How can one solve the following recurrence relation?

$f(n) = 1 + \frac{1}{2^n} \sum_{k = 0}^n {{n}\choose{k}} f(k)$

$f(0) = 0$

As it happens, I can show $f(n) = \Theta(\log n)$ through other means (see below). But I'd like to know how to solve the recurrence "directly".

The recurrence relation comes from the following coin flipping problem. There are $n$ independent, unbiased coins, and we toss all of then for a number of rounds. Let $T(n)$ be the first round when each coin has got head at least once (ie, $T(n) = \text{arg} \min_t \text{s.t.} H_t(i) \geq 1; \forall i \in [n]$, where $H_t(i)$ is the number of heads the $i^{th}$ coin has got in the first $t$ rounds). Then one can see that $E(T(n))$ fulfills the recurrence relation mentioned above.
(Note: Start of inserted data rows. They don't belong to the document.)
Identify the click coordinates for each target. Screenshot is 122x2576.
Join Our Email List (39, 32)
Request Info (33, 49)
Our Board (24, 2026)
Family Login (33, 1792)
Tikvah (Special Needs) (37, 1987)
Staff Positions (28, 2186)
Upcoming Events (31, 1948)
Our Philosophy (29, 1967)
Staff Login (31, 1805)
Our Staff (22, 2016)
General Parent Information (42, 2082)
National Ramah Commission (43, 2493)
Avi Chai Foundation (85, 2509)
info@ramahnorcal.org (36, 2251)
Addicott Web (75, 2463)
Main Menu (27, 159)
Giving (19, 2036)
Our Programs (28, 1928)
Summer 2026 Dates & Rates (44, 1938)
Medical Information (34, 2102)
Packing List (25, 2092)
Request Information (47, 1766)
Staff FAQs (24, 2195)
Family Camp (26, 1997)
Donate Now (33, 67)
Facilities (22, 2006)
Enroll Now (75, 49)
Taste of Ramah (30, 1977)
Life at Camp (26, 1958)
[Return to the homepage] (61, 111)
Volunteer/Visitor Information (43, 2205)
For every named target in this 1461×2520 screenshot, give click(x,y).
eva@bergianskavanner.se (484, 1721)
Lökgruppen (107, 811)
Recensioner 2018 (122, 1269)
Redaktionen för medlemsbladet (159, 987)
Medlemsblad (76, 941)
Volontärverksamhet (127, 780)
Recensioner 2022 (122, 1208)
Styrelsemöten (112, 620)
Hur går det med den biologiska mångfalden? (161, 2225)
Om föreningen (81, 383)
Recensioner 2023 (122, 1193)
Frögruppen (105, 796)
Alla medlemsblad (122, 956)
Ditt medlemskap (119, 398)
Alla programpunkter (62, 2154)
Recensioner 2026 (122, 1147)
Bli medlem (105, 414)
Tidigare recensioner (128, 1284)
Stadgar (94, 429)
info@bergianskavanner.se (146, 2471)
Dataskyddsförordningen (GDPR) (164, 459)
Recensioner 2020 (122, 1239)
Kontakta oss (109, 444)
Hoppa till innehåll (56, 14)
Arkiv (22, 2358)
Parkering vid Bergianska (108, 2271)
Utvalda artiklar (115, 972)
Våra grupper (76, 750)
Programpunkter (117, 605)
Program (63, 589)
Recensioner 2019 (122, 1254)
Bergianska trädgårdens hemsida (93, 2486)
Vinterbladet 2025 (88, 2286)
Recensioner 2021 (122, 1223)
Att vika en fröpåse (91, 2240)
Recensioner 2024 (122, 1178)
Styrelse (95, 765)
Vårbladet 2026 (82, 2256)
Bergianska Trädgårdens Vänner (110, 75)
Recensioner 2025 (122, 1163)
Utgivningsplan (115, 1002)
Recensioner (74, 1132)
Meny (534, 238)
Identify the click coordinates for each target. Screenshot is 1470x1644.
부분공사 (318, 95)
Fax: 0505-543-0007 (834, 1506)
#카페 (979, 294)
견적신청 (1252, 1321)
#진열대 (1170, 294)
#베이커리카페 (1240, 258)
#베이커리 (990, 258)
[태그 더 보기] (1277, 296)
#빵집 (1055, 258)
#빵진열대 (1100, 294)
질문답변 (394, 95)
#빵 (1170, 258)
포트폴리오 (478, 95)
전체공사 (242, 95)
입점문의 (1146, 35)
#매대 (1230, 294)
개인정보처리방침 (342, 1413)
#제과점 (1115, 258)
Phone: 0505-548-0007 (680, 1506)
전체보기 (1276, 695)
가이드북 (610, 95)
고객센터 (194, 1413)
To see that $E(T(n)) = O(\log n)$, note that we reduce the number of coins who haven't gotten head yet by a factor of 2, in expectation. The $\log n$ bound follows routinely from that. On the other direction (ie, $E(T(n)) = \Omega(\log n)$), let $S = \log n/20$. Then at time $S$ with high probability, a large number of coins will still be "headless", from which the lower bound follows.